Dataset |
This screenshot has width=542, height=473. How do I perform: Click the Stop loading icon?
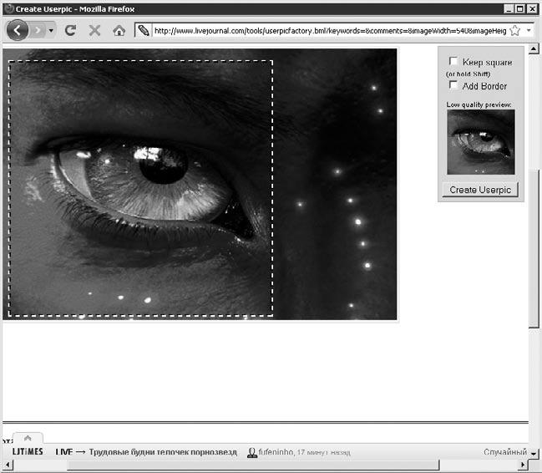tap(94, 30)
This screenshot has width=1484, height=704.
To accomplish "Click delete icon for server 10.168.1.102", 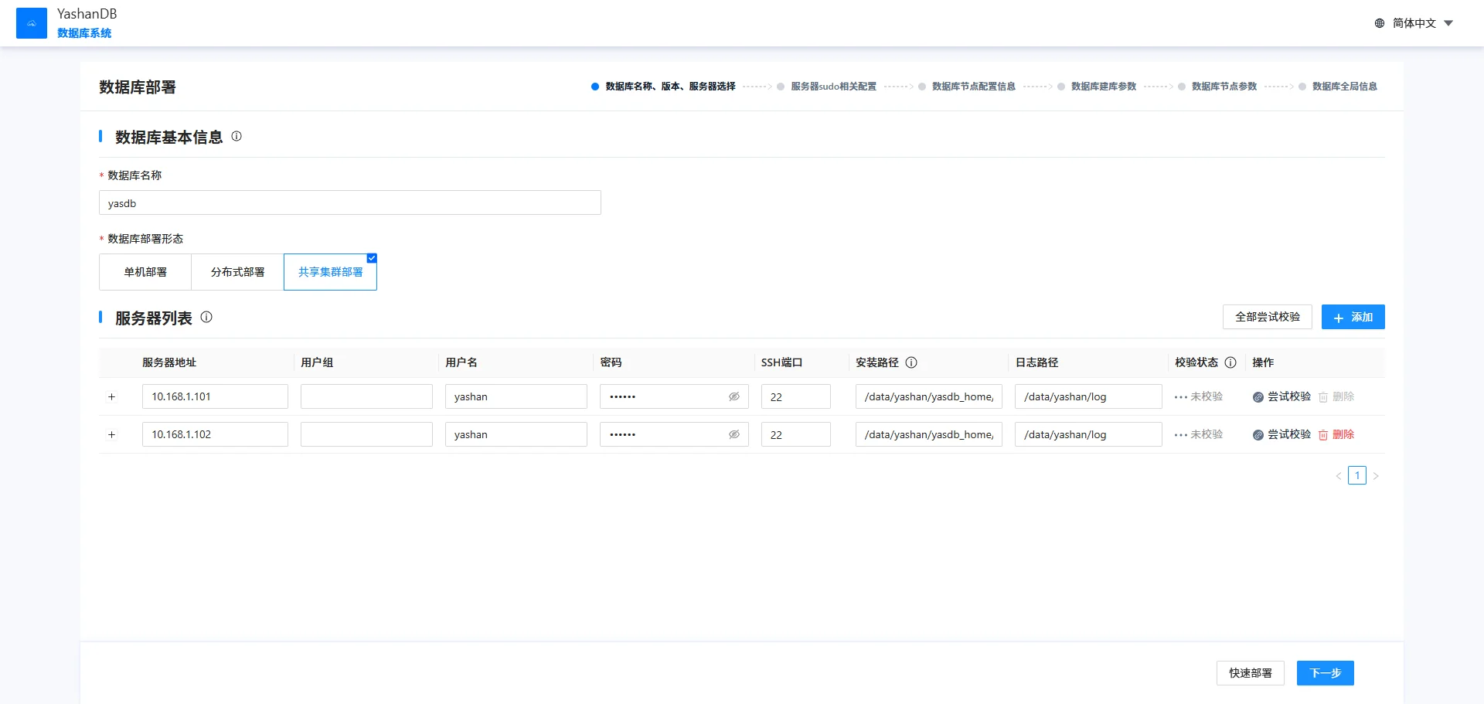I will coord(1323,435).
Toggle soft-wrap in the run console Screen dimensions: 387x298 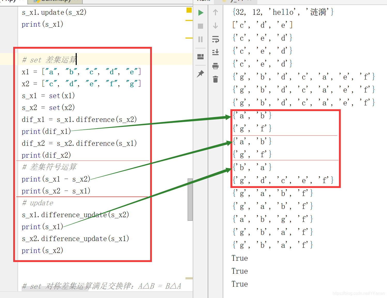click(x=216, y=39)
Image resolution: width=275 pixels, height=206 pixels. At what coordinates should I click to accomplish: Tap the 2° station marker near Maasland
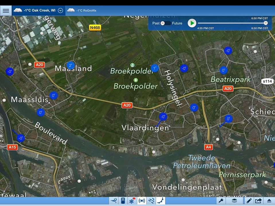pyautogui.click(x=70, y=65)
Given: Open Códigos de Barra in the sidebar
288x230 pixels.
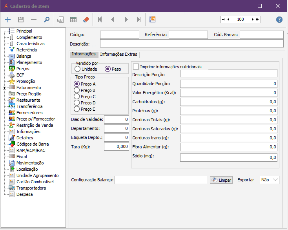Looking at the screenshot, I should click(33, 144).
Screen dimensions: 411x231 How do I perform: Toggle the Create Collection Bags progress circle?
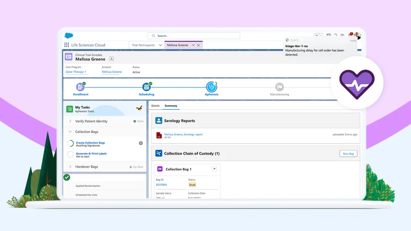(x=70, y=144)
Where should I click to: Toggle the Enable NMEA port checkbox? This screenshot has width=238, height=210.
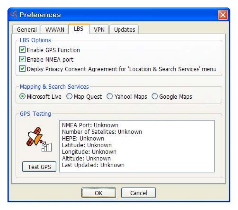22,59
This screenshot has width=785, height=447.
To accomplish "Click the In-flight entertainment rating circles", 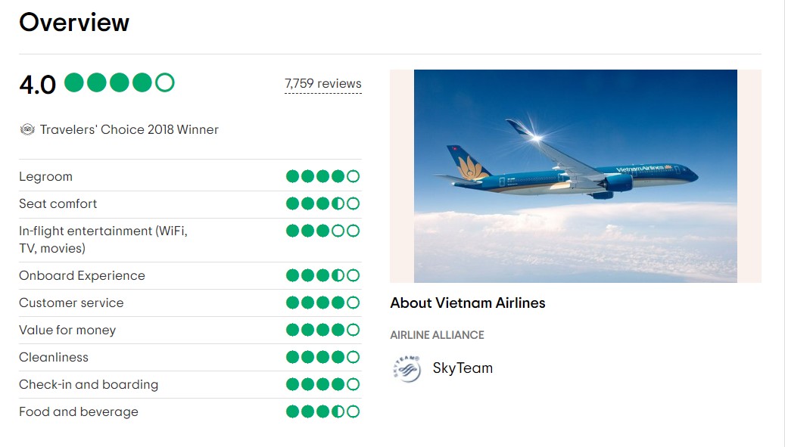I will point(322,231).
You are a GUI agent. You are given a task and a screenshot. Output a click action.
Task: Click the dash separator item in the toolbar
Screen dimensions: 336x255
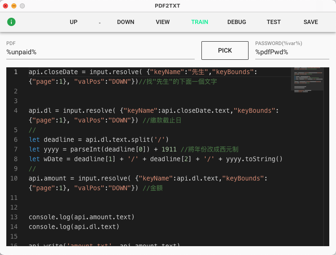coord(100,22)
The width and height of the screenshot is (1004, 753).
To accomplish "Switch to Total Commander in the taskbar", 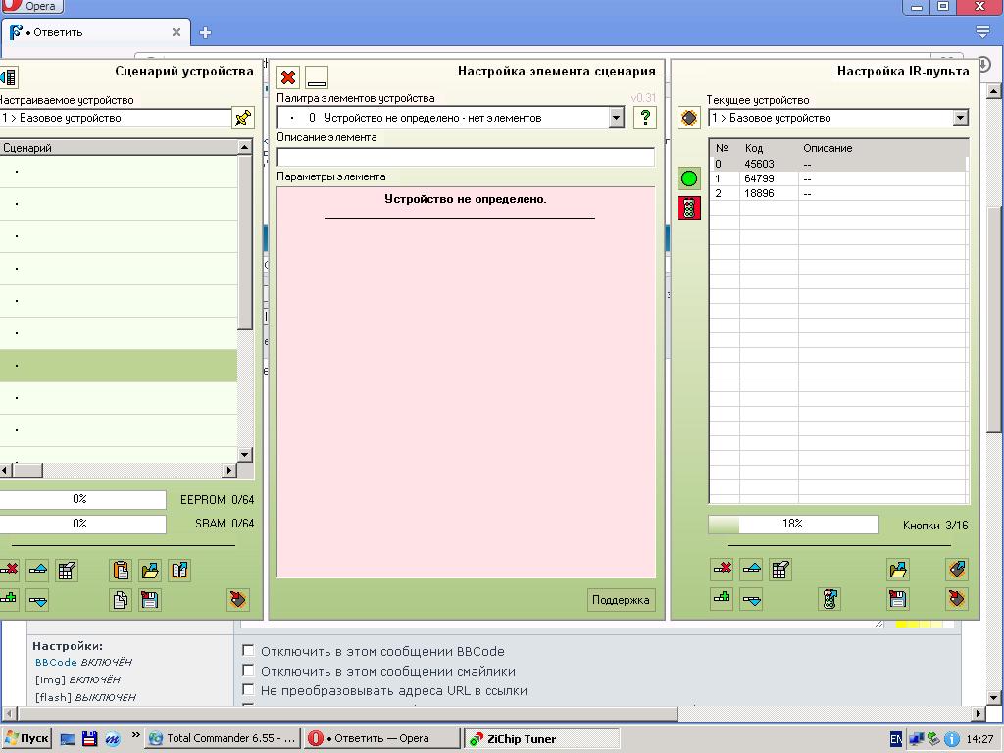I will tap(221, 739).
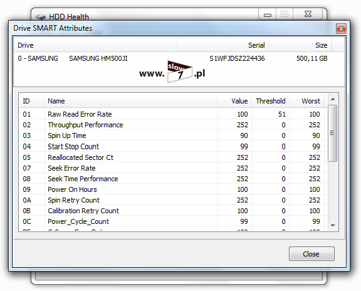
Task: Select the Spin Up Time row
Action: [173, 135]
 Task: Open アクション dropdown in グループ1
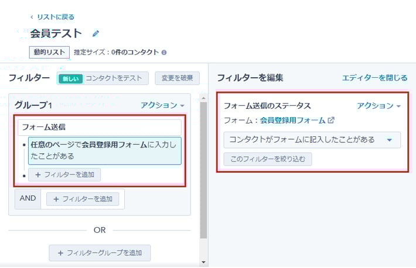point(162,105)
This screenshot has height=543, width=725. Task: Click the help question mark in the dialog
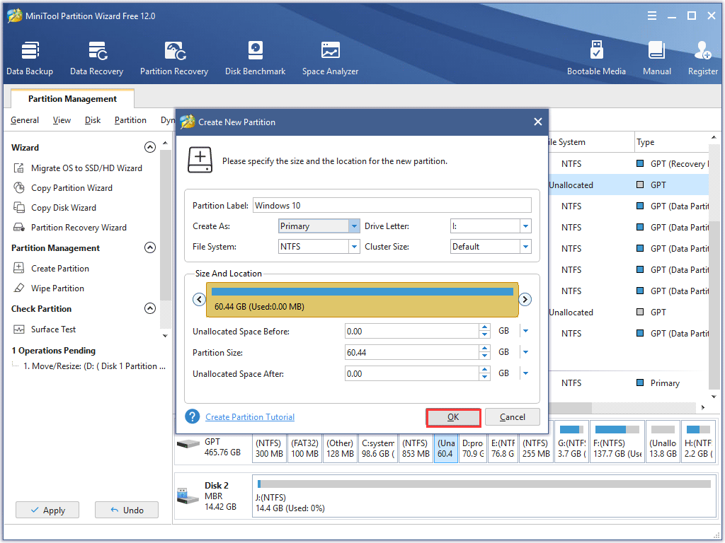(x=192, y=416)
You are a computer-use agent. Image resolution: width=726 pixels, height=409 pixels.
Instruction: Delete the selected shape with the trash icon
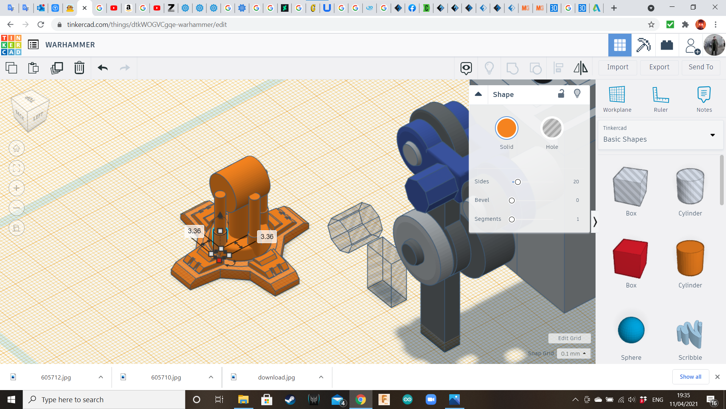click(x=79, y=68)
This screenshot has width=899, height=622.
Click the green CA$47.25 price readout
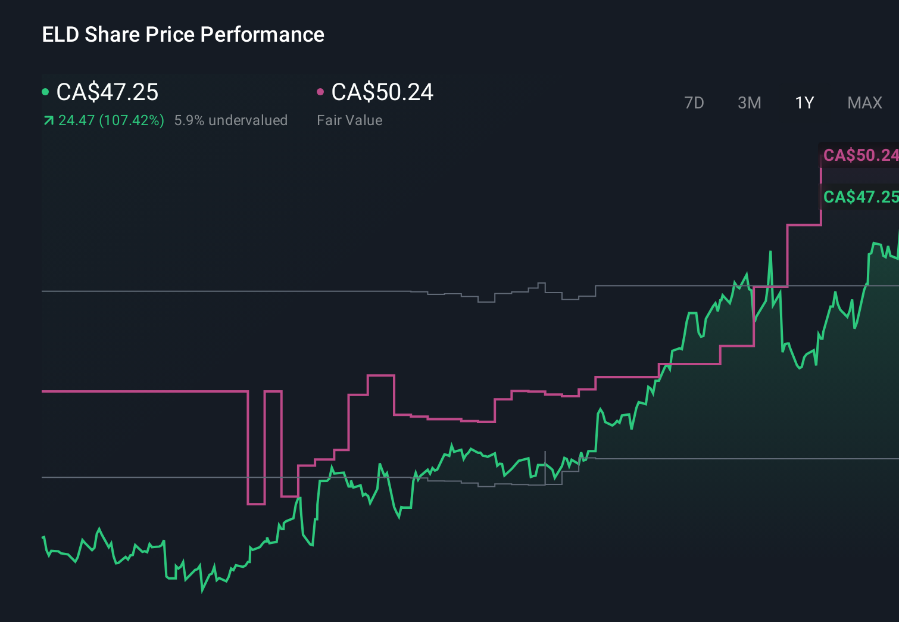coord(106,92)
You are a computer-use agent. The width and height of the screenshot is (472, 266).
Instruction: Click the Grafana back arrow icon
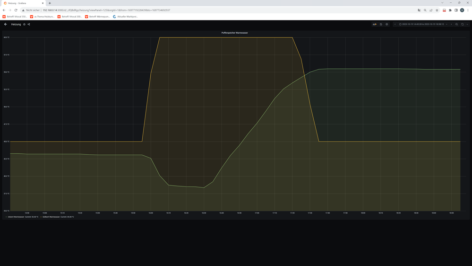click(x=6, y=24)
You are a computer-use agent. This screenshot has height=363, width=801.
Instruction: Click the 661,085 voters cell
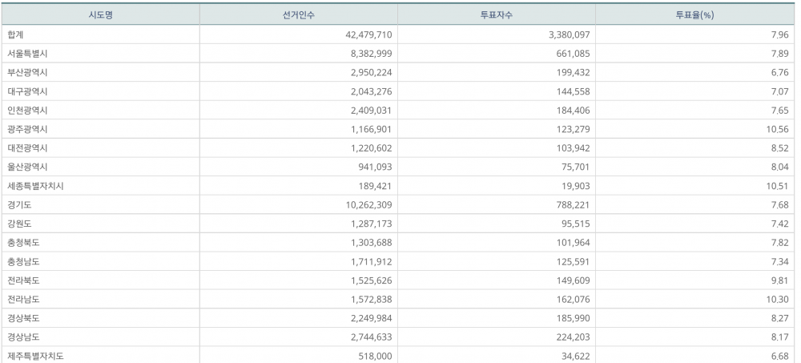[x=570, y=54]
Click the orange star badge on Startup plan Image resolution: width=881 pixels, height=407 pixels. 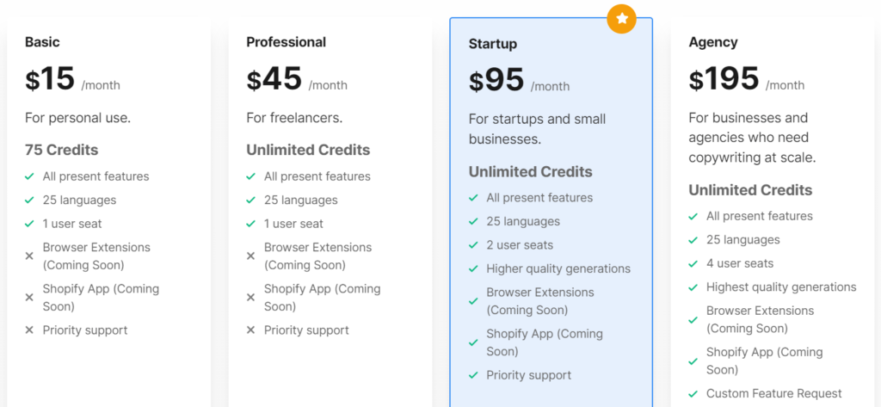coord(621,19)
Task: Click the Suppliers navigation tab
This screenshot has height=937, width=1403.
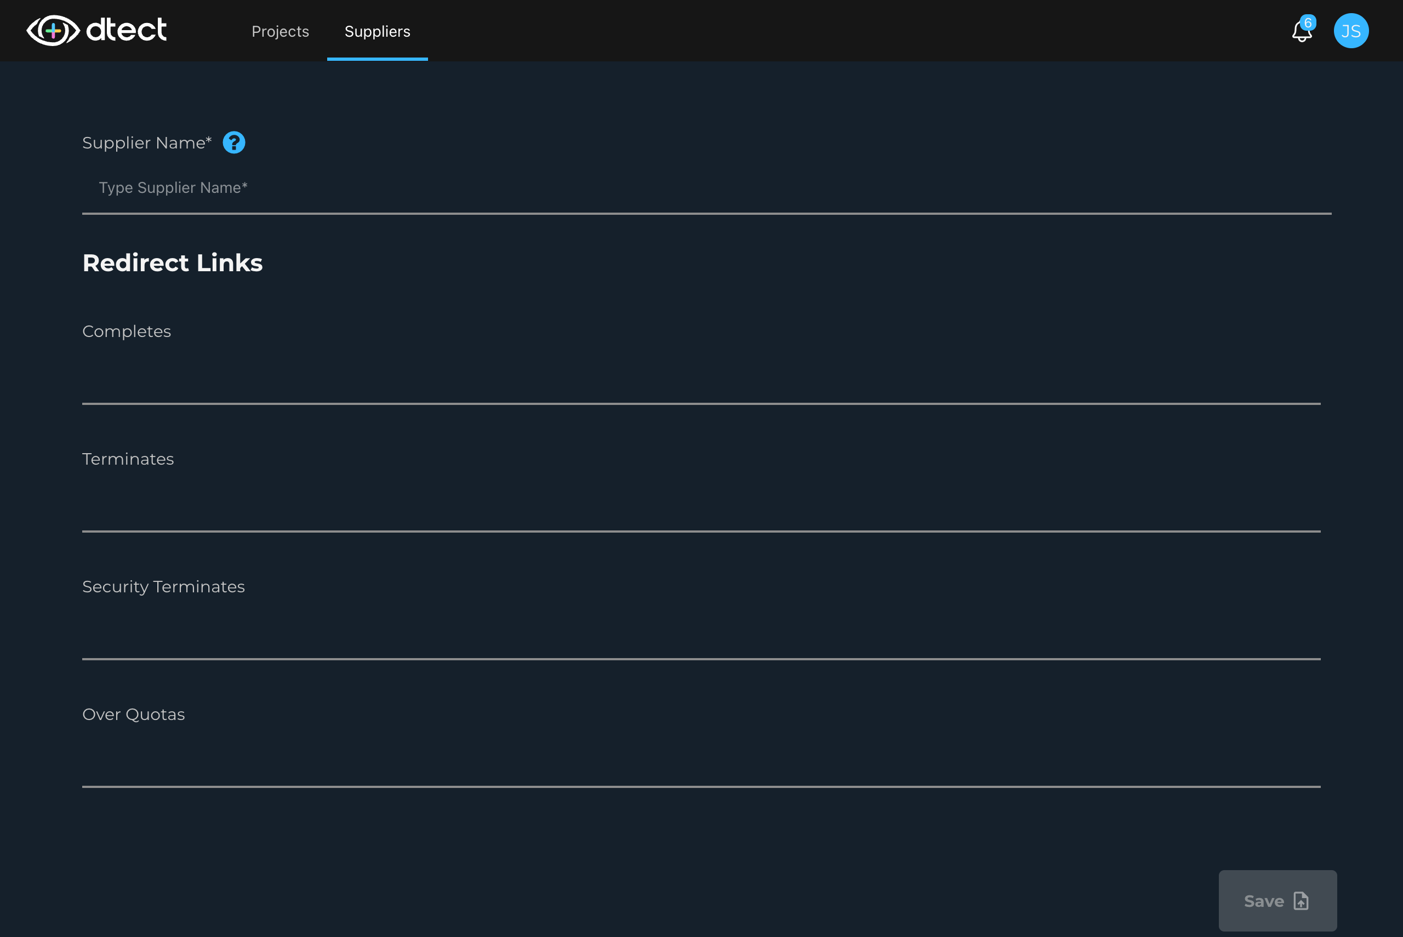Action: point(378,30)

Description of the task | How many of the lines above contain the word "agent"? Give only the number.

Full output | 4